己糖激酶（HK）检测操作使用：从样本制备到酶偶联测定

组织与细胞样本的前处理

己糖激酶（HK）存在于细胞质中，线粒体结合型HK在肿瘤细胞中比例较高。匀浆缓冲液需含5mM葡萄糖，以保护酶活性中心免于失活。推荐配方：50mM HEPES（pH 7.5），150mM KCl，5mM MgCl₂，5mM葡萄糖，1mM DTT，0.1% Triton X-100。组织样本按1:10（w/v）匀浆，4℃ 10000g离心15分钟，取上清。线粒体结合型HK需用0.5% Triton X-100洗脱。HK对冻融敏感，新鲜样本活性最高，-80℃保存不超过2周。

反应体系与偶联酶系统

HK催化葡萄糖 + ATP → 葡萄糖-6-磷酸（G6P）+ ADP。偶联G6P脱氢酶（G6PDH）：G6P + NADP⁺ → 6-磷酸葡萄糖酸 + NADPH + H⁺，检测340nm NADPH生成。反应混合液（1mL）：50mM HEPES（pH 7.5），5mM MgCl₂，5mM ATP，2mM NADP⁺，2U/mL G6PDH，2mM葡萄糖，适量样本。预热至30℃，加入葡萄糖启动反应。空白对照不加葡萄糖或样本。注意：ATP与Mg²⁺比例需保持1:1，游离Mg²⁺不足时HK活性下降。

葡萄糖浓度与底物特异性

HK对葡萄糖的Km值约0.05mM，高亲和力。测定体系中葡萄糖浓度应≥0.5mM，确保底物饱和。避免使用过量葡萄糖（>10mM），高渗环境影响酶活性。HK也能磷酸化果糖、甘露糖等，但反应速率仅为葡萄糖的10-30%。若样本含其他己糖，需设置不加葡萄糖的对照，扣除背景。组织样本中内源性G6P会干扰，用脱盐柱或透析去除。

酶量优化与线性范围

HK活性在不同组织差异显著：肝脏约0.5-2 U/mg蛋白，脑组织约5-10 U/mg。控制ΔA340/min在0.05-0.20之间。ΔA过低时增加样本体积或浓缩；ΔA过高时稀释样本。稀释液用含1mg/mL BSA的缓冲液，防止酶吸附。
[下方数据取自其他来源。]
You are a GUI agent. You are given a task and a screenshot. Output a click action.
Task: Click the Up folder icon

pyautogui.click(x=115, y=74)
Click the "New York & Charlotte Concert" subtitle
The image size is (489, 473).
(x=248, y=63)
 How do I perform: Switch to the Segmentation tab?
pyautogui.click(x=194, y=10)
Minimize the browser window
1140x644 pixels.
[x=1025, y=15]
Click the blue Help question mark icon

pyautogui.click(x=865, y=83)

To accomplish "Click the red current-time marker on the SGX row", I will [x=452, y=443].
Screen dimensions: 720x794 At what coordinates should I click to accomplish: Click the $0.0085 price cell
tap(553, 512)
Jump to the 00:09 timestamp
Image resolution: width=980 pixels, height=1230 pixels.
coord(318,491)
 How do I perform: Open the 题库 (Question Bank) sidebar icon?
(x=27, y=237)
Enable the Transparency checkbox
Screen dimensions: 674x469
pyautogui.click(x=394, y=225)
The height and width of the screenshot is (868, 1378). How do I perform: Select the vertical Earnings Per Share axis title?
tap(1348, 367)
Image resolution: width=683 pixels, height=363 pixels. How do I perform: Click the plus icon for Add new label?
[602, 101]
线性区间通常持续5-10分钟，取前3分钟计算速率。若曲线弯曲，检查ATP是否耗尽（ATP浓度需≥2mM）。每批实验运行纯化HK标准品（酵母来源，Sigma H6380）。

常见干扰与校正

内源性G6P：样本中含G6P会直接生成NADPH，设置不加葡萄糖的对照管扣除。6-磷酸葡萄糖酸脱氢酶：将G6P进一步氧化，产生额外NADPH，但速率较慢，短时监测影响小。NADPH氧化酶：消耗NADPH导致活性低估，加入1mM DTT抑制。己糖激酶同工酶区分：若需区分HK1/HK2/HK3，采用热失活法（HK2在45℃不稳定）或使用特异性抑制剂（2-脱氧葡萄糖）。

结果计算与单位换算

HK活性（U/mg蛋白）= (ΔA/min × 总体积ml) / (6.22 × 光径cm × 样本体积ml × 蛋白mg)。注意NADPH与NADH消光系数相同（6.22 mM⁻¹·cm⁻¹）。使用微孔板时，光径按0.5cm计算。标准曲线法：用纯化HK配制0.1-2 U/mL，测定ΔA/min绘制曲线。蛋白浓度用BCA法，避免Bradford法（受Triton X-100干扰）。批内CV应<5%，批间CV<8%。